The centromere is the locus that directs accurate chromosome segregation, and a master regulatory complex, the chromosome passenger complex (CPC) is enriched in a region of the mitotic centromere termed the inner centromere. In mitosis, the CPC monitors the connections of the centromere to the mitotic spindle, acting to destabilize incorrect attachments but permitting correct attachments to persist. The CPC contains the Aurora-B kinase and three regulatory subunits: INCENP, Survivin and Borealin. Recent findings support a role for CPC phase separation in its localization and function in mitotic error correction (Trivedi et al., 2019, Nat. Cell Biol. 21:1127-1137). Liquid-liquid phase separation is emerging as a central regulatory principle of cell biology. This form of phase separation is often driven by multivalency of adhesive domains and/or linear motifs. The sequences of these domains are often found in unstructured regions where they are enriched in uncharged polar side chains, charged amino acids, or aromatic residues; additionally, structural plasticity allows them to generate multiple, weakly-adhesive, inter- and intramolecular interactions. Currently there are no techniques to globally map the motifs on proteins that drive the multivalent interactions. In this context, we now employ hydrogen/deuterium exchange coupled to mass spectrometry (HXMS) to study dynamics of CPC phase separation. We have identified four regions within the regulatory CPC subunits that upon phase separation exhibit differential HX (three slower and one faster). Importantly, three of these regions map to structured regions of proteins while one maps to the expected intrinsically disordered regions. Each of the four regions is enriched with charged amino acids.
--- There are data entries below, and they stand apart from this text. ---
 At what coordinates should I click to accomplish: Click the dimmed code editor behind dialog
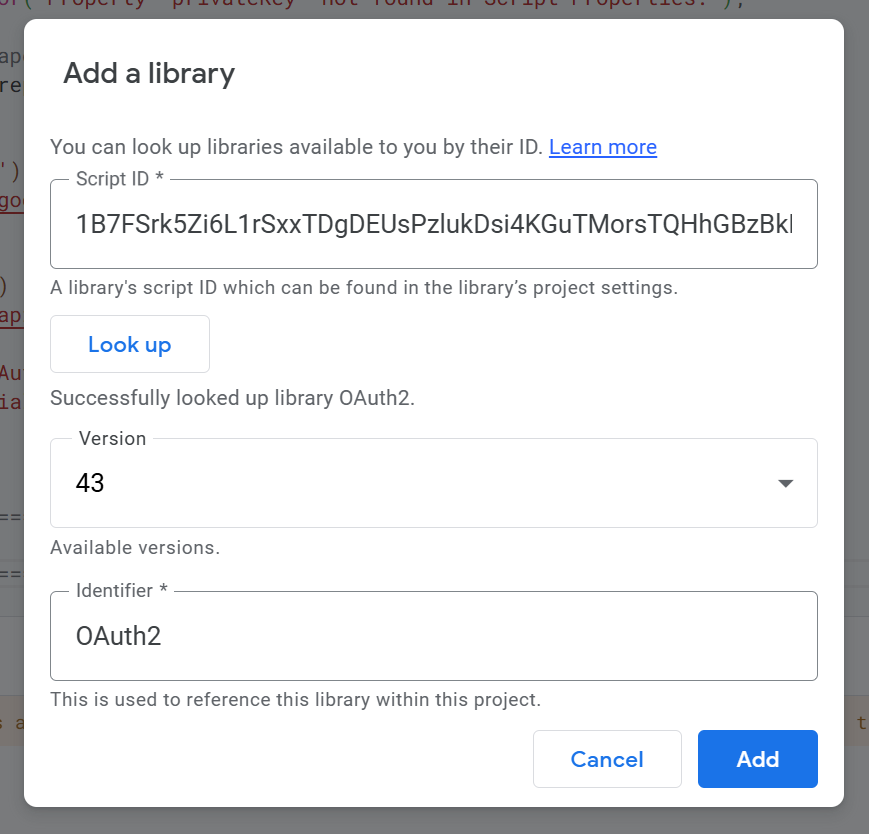tap(10, 300)
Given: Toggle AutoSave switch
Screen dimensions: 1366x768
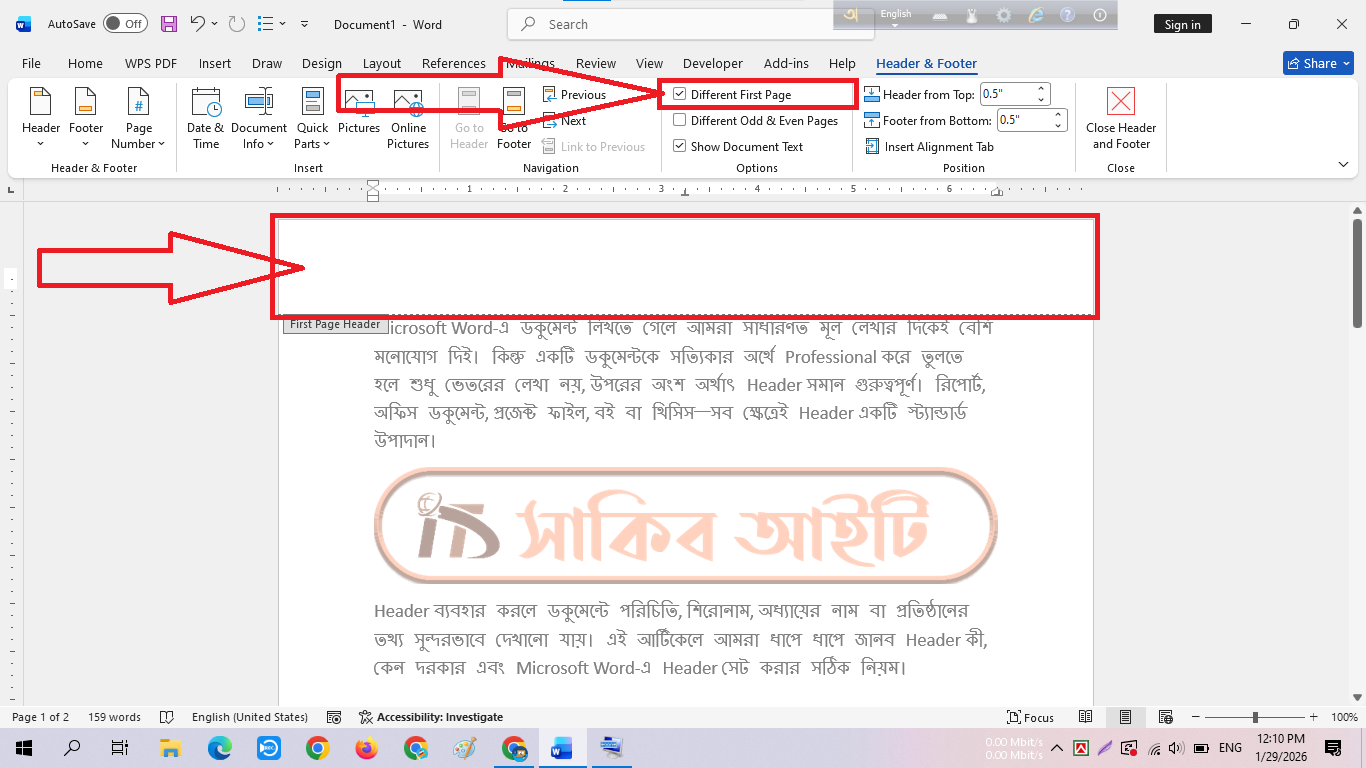Looking at the screenshot, I should point(125,24).
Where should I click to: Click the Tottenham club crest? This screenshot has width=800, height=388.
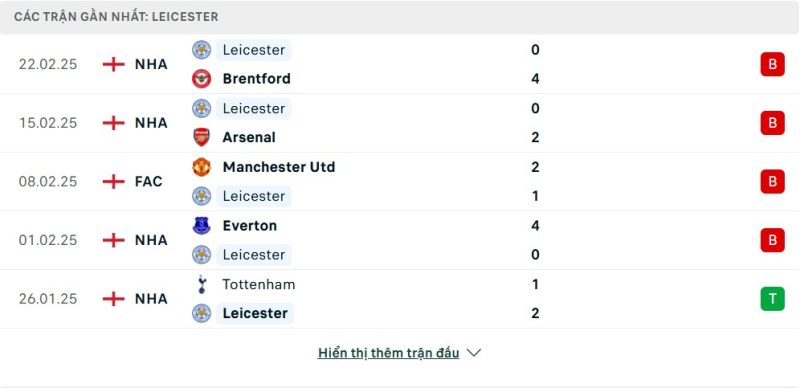coord(202,284)
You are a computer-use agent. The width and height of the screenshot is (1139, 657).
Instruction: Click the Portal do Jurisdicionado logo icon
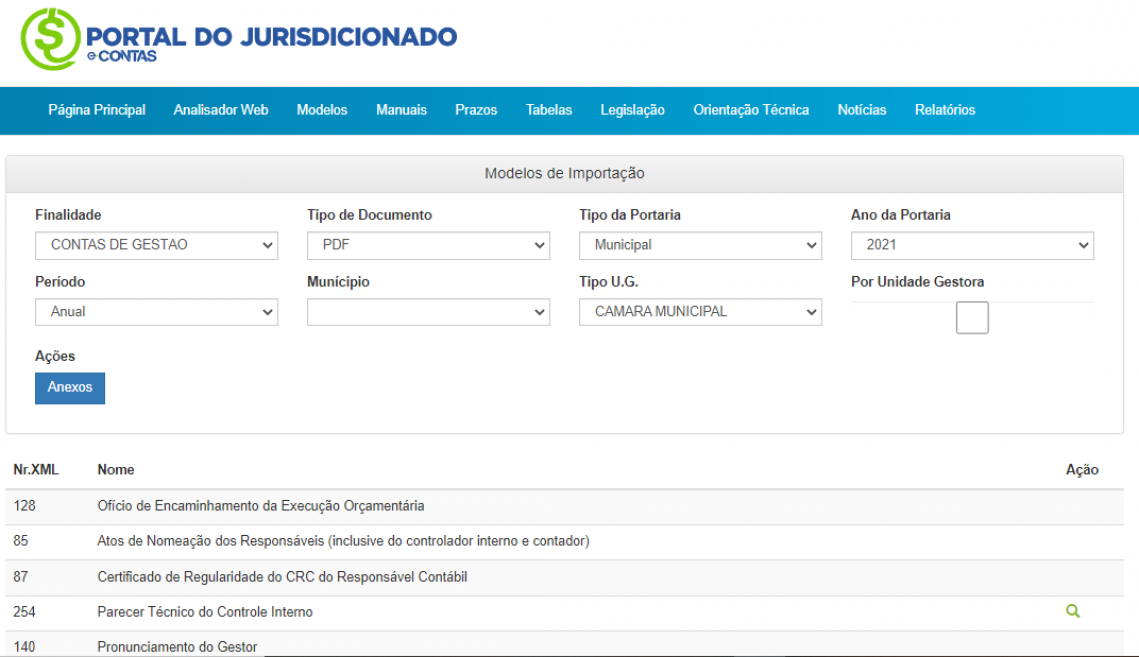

Mutation of key residues in one of the differential HX regions within the INCENP subunit diminish droplet size and quantity, suggesting that we have successfully mapped a key surface for the phase separation properties of the CPC. In broader context we have shown for the first time how HXMS coupled with structural data and bioinformatic analysis can be applied to study molecular basics of protein liquid-liquid phase separation.